═══ DATASET RECORDS ═══
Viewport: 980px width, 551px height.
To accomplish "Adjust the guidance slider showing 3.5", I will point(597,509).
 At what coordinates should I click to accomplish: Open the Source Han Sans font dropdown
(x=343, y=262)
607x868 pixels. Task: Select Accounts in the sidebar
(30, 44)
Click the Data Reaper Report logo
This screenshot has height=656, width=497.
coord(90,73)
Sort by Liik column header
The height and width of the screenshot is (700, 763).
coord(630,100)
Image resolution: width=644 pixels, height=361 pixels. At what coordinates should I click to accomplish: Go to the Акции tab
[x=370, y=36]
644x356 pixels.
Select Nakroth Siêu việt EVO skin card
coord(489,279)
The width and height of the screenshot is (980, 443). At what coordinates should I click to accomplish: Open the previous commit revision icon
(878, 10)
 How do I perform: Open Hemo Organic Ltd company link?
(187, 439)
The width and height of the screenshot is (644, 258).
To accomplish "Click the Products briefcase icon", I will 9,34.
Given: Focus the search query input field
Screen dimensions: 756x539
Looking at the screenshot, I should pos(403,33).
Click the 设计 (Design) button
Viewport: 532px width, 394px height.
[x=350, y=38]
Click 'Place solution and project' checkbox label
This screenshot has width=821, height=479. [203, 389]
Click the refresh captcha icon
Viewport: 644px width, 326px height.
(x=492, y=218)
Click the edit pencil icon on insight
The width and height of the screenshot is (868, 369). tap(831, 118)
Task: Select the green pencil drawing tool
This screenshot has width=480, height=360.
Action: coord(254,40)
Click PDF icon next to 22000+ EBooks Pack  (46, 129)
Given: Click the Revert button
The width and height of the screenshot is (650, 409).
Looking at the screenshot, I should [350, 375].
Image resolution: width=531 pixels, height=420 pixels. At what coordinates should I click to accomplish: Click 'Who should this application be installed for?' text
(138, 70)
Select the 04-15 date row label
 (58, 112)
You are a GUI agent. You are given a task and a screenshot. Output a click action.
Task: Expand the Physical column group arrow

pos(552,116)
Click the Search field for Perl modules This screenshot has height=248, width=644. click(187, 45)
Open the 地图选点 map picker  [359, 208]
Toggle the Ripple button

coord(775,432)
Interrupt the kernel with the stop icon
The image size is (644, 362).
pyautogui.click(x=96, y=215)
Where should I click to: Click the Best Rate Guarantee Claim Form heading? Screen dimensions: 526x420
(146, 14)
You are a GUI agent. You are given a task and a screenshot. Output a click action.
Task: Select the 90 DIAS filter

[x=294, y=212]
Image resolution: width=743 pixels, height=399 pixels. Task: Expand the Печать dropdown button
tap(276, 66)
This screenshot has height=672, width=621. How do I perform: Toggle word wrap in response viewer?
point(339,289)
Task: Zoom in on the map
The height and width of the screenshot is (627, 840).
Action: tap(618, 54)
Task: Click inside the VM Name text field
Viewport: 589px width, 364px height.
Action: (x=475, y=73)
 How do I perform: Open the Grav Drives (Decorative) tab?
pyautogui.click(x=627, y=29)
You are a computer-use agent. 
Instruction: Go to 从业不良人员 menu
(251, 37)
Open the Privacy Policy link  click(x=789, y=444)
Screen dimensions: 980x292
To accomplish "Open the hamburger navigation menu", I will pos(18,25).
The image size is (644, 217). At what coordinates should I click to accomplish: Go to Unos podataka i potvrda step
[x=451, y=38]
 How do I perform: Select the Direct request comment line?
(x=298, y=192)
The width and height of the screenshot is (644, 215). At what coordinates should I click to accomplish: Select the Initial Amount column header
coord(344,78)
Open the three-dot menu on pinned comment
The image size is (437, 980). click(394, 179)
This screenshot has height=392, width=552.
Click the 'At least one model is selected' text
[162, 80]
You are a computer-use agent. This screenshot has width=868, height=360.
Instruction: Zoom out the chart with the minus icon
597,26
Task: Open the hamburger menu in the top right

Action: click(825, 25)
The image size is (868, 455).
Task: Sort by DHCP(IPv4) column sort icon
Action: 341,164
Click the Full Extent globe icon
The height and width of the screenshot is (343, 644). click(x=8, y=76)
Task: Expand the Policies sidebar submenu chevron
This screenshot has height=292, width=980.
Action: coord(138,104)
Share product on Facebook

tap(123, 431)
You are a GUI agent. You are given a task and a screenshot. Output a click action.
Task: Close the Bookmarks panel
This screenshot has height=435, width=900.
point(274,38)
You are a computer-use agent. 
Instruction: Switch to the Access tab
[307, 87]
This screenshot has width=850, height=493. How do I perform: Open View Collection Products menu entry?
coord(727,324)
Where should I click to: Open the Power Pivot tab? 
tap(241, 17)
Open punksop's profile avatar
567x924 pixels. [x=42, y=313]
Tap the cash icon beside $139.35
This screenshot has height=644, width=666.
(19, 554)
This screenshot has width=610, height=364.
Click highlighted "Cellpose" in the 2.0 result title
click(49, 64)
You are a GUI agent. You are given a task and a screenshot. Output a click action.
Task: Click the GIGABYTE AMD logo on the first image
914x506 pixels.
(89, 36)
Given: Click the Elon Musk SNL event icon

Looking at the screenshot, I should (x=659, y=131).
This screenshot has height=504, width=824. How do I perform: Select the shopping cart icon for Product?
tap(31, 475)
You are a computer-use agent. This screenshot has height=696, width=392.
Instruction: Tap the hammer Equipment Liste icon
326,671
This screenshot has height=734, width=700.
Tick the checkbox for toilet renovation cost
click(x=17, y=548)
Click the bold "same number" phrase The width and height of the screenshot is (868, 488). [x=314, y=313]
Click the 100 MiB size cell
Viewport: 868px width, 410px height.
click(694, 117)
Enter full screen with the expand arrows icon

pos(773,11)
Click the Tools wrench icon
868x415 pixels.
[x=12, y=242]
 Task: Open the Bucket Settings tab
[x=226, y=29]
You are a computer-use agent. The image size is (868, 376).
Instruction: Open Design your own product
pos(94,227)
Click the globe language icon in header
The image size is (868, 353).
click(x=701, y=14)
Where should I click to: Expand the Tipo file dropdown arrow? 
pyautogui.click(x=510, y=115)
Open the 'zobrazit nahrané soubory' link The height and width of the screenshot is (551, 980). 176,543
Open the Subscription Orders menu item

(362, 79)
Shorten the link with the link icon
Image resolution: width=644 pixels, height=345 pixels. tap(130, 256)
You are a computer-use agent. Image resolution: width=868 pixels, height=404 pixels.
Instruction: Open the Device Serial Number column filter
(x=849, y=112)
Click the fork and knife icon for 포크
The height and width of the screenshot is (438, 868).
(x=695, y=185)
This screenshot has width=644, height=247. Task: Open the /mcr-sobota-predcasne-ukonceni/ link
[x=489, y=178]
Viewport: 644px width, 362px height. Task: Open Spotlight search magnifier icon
═══
● GOAL OF THE EXERCISE
From the first line of the material above down to the line with "Click the Data Reaper Report logo", output each line exactly; include both of those lines and add no others.

● ANSWER TO THE EXERCISE
Viewport: 980px width, 551px height.
To accomplish "Adjust the guidance slider showing 3.5", I will point(597,509).
 At what coordinates should I click to accomplish: Open the Source Han Sans font dropdown
(x=343, y=262)
607x868 pixels. Task: Select Accounts in the sidebar
(30, 44)
Click the Data Reaper Report logo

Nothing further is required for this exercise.